┌─ Supplied material

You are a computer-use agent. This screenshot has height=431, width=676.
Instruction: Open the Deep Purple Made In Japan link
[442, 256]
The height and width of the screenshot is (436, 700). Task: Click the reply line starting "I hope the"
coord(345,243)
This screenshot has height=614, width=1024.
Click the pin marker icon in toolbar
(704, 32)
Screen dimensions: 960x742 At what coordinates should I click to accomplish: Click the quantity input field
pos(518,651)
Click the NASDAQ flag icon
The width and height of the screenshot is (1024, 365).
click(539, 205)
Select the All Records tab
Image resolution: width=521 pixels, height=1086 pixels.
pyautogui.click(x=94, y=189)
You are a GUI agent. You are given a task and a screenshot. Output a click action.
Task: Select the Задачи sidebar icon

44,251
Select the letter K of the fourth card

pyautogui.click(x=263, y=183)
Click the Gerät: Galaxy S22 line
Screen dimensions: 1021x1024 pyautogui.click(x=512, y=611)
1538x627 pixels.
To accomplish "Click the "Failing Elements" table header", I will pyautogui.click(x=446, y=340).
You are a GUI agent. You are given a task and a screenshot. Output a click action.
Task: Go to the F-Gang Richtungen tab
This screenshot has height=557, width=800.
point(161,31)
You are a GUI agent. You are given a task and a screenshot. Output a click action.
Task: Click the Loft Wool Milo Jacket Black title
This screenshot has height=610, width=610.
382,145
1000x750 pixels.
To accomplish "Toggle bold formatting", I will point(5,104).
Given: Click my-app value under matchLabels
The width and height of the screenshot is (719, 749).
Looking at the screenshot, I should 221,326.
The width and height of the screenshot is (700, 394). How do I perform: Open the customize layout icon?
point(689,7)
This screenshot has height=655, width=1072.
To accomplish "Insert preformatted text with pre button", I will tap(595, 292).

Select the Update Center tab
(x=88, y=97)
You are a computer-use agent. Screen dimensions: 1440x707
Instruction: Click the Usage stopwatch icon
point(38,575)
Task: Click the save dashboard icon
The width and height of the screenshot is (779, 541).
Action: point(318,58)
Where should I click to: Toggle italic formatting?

└─

## [To do]
The full listing needs to be output again, exactly as it reads.

## [Response]
You are a computer-use agent. This screenshot has height=431, width=676.
Instruction: Open the Deep Purple Made In Japan link
[442, 256]
The height and width of the screenshot is (436, 700). Task: Click the reply line starting "I hope the"
coord(345,243)
This screenshot has height=614, width=1024.
Click the pin marker icon in toolbar
(704, 32)
Screen dimensions: 960x742 At what coordinates should I click to accomplish: Click the quantity input field
pos(518,651)
Click the NASDAQ flag icon
The width and height of the screenshot is (1024, 365).
click(539, 205)
Select the All Records tab
Image resolution: width=521 pixels, height=1086 pixels.
pyautogui.click(x=94, y=189)
You are a GUI agent. You are given a task and a screenshot. Output a click action.
Task: Select the Задачи sidebar icon

44,251
Select the letter K of the fourth card

pyautogui.click(x=263, y=183)
Click the Gerät: Galaxy S22 line
Screen dimensions: 1021x1024 pyautogui.click(x=512, y=611)
1538x627 pixels.
To accomplish "Click the "Failing Elements" table header", I will pyautogui.click(x=446, y=340).
You are a GUI agent. You are given a task and a screenshot. Output a click action.
Task: Go to the F-Gang Richtungen tab
This screenshot has height=557, width=800.
point(161,31)
You are a GUI agent. You are given a task and a screenshot. Output a click action.
Task: Click the Loft Wool Milo Jacket Black title
This screenshot has height=610, width=610.
382,145
1000x750 pixels.
To accomplish "Toggle bold formatting", I will point(5,104).
Given: Click my-app value under matchLabels
The width and height of the screenshot is (719, 749).
Looking at the screenshot, I should 221,326.
The width and height of the screenshot is (700, 394). How do I perform: Open the customize layout icon?
point(689,7)
This screenshot has height=655, width=1072.
To accomplish "Insert preformatted text with pre button", I will tap(595, 292).

Select the Update Center tab
(x=88, y=97)
You are a computer-use agent. Screen dimensions: 1440x707
Instruction: Click the Usage stopwatch icon
point(38,575)
Task: Click the save dashboard icon
The width and height of the screenshot is (779, 541).
Action: point(318,58)
Where should I click to: Toggle italic formatting?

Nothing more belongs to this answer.